Iron nitrate nonahydrate and polyethylene–polypropylene glycol were purchased from Shanghai Macklin Biochemical Co., Ltd. (China). Potassium hydroxide was obtained from Shanghai Yien Chemical Technology Co., Ltd. (China). Tetraisopropoxytitanium as a precursor was supplied by Shanghai Titan Scientific Co., Ltd. (China). Platinum(IV) oxide, iodide and potassium iodide were received from Tianjin Heowns Biochemical Co., Ltd. (China). Concentrated hydrochloric acid, concentrated sulfuric acid, soluble starch and phosphorus pentoxide from Tianjin Jiangtian Chemical Technology Co., Ltd were applied in this work. Deionized water was purchased from Tianjin Yongqingyuan deionized water management department. All reagents were used without further purification. Nitrogen (99.999%) and sulfur dioxide (99.9%) were used in the catalytic activity tests and were brought from Tianjin Dongxiang Special Gas Co., Ltd.

Written instruction 1: Which companies does the text on reagents name as suppliers of materials?
The records below have no connection to the text on reagents.

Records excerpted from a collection
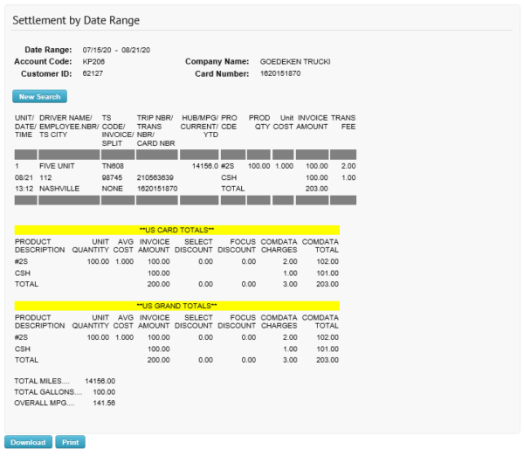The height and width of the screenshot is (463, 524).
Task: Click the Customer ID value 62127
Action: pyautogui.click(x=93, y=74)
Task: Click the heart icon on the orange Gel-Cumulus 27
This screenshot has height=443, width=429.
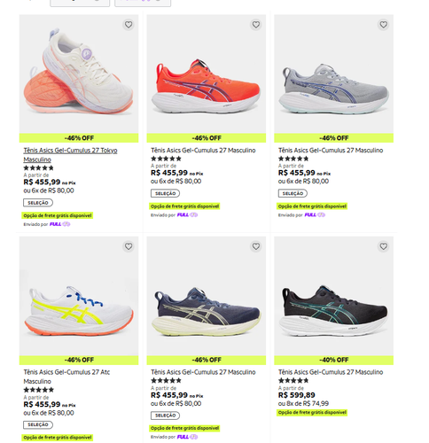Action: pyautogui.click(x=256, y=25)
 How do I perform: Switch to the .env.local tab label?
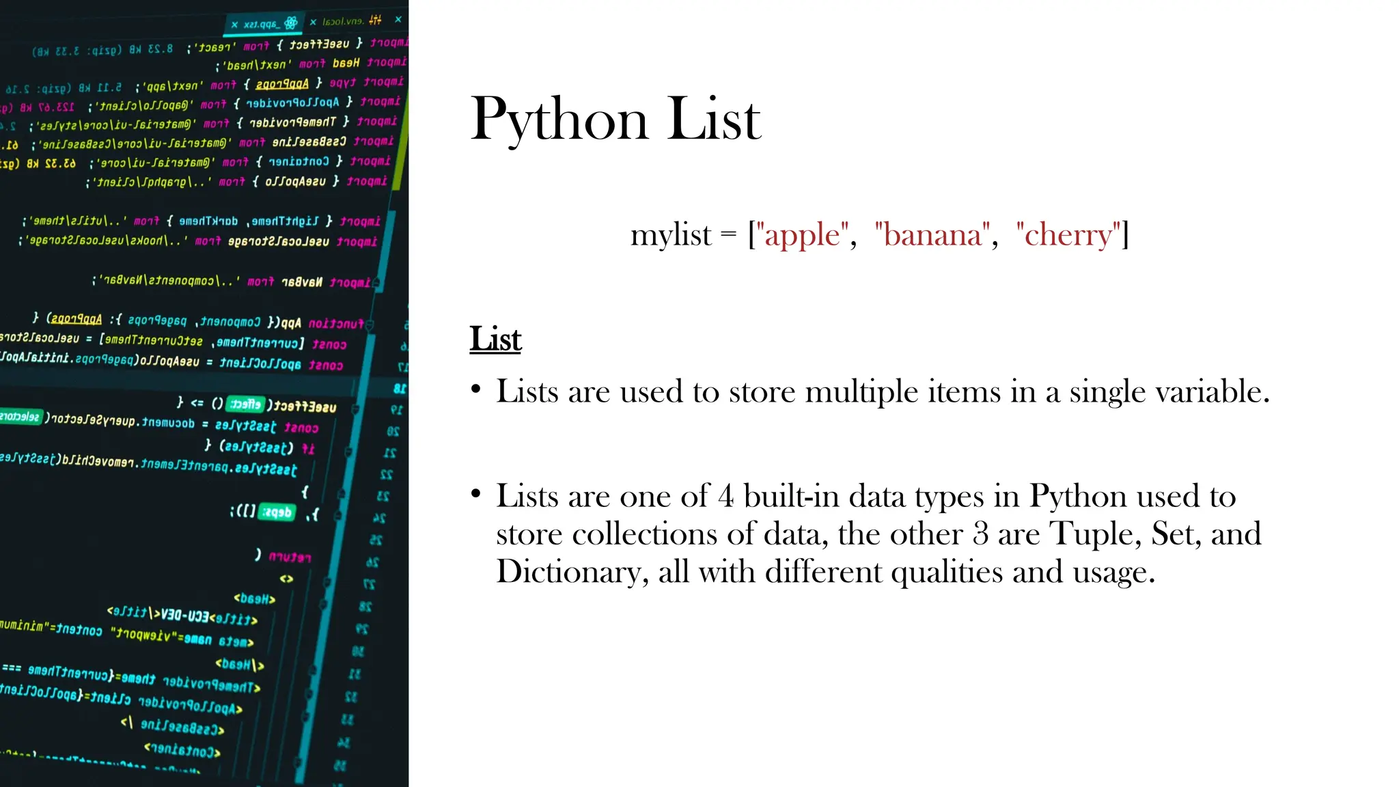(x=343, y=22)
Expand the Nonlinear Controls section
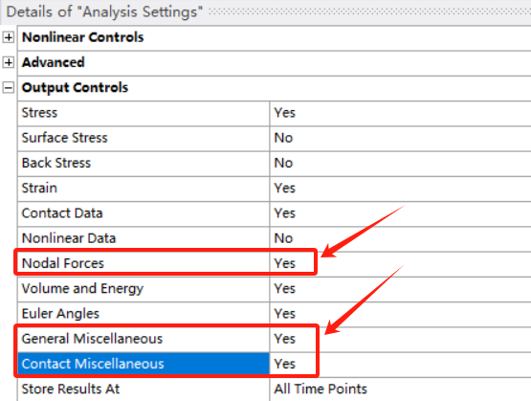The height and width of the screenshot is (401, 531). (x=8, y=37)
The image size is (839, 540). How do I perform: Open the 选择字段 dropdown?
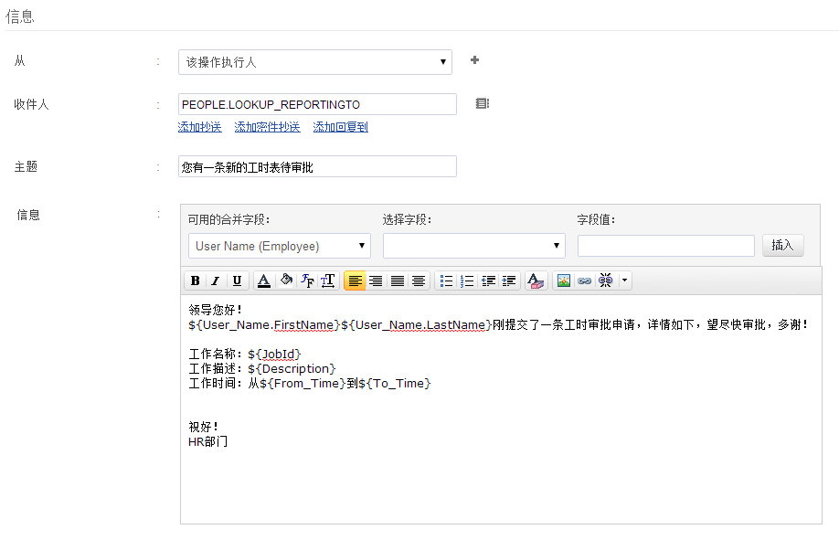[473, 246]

Written instruction 2: Print the records from the line containing "The image size" through the end of the records, inclusive, without the pictures.

Full answer 1:
Shanghai Macklin Biochemical Co., Ltd.
Shanghai Yien Chemical Technology Co., Ltd.
Shanghai Titan Scientific Co., Ltd.
Tianjin Heowns Biochemical Co., Ltd.
Tianjin Jiangtian Chemical Technology Co., Ltd
Tianjin Dongxiang Special Gas Co., Ltd.

Full answer 2:
The image size is (839, 540). How do I perform: Open the 选择字段 dropdown?
[473, 246]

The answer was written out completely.